> [EXERCISE GOAL]
Scan the data. Collect each line that contains the word "agent".

> [GIVEN RECORDS]
• • •

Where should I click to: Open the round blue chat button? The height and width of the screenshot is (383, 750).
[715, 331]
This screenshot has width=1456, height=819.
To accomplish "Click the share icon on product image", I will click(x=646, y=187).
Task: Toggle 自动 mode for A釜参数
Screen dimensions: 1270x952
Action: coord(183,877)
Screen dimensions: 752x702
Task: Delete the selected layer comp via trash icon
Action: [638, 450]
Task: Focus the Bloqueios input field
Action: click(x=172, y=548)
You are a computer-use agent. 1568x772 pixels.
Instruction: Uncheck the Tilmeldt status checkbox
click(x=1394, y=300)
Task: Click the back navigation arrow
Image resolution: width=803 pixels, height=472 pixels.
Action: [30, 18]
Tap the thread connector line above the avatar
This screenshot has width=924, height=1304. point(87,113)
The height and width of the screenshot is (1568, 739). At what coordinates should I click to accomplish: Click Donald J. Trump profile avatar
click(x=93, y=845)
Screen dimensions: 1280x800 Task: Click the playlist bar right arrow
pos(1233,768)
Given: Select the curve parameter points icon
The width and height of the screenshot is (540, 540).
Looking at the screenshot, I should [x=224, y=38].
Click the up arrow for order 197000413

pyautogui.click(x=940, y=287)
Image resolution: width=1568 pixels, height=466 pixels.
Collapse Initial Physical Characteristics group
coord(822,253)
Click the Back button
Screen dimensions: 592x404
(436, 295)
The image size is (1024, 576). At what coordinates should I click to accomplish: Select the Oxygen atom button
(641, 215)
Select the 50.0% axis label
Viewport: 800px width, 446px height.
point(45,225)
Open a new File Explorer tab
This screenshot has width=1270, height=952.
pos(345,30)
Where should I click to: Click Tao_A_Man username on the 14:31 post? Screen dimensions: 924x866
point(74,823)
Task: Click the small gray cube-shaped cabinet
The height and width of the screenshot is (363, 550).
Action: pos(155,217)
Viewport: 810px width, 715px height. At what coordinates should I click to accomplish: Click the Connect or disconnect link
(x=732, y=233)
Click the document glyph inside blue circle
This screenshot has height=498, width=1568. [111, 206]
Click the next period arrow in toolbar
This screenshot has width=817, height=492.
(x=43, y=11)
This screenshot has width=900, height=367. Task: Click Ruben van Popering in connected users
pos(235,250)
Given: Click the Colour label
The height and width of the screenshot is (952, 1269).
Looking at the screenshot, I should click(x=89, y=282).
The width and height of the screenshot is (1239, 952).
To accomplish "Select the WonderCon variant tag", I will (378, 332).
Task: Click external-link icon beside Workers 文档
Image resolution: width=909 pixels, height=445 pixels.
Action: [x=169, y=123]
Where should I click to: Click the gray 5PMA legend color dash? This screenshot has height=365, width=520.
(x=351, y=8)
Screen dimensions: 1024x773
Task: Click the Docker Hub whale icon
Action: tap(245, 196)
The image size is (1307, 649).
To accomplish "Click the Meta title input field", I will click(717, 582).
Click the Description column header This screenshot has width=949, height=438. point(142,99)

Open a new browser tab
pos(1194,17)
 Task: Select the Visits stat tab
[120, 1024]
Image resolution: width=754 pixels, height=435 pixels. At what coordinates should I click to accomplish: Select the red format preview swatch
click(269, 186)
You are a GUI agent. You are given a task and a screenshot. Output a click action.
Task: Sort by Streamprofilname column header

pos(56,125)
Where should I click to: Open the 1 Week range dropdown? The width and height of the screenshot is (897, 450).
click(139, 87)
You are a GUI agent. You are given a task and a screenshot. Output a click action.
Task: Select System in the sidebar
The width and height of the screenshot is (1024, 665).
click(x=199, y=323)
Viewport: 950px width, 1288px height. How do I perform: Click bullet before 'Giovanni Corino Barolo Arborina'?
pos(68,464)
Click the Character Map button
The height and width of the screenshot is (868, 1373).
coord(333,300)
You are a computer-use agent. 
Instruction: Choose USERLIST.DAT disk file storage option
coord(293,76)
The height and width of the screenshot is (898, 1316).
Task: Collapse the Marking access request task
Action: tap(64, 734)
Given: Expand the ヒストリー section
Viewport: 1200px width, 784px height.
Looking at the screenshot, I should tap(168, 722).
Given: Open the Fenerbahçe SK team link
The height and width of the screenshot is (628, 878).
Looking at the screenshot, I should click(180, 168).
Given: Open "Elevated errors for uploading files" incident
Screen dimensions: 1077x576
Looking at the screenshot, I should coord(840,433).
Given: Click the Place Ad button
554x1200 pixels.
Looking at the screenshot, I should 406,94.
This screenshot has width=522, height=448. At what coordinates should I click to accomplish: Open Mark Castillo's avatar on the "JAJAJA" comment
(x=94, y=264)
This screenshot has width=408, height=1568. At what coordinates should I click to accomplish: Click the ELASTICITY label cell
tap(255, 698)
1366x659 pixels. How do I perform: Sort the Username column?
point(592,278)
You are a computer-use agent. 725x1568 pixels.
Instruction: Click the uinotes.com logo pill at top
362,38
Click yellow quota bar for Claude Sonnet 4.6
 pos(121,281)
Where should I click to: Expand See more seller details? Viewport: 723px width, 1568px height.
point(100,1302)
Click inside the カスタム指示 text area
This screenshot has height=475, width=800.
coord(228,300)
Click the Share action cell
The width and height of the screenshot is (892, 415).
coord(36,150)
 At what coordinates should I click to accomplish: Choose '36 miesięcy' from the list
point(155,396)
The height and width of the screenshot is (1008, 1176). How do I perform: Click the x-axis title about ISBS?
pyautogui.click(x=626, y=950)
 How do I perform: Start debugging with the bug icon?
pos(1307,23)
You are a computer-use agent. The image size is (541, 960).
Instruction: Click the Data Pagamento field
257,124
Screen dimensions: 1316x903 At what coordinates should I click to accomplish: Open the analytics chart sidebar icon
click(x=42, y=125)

• • •

> [ANSWER SECTION]
You are a computer-use agent. 1568x772 pixels.
You are a GUI agent. You are given a task and a screenshot. Output a click action.
You are a GUI agent. You are given a task and a screenshot. Output a click action.
You are a computer-use agent. 
You are a computer-use agent. 725x1568 pixels.
You are a computer-use agent. The image size is (541, 960).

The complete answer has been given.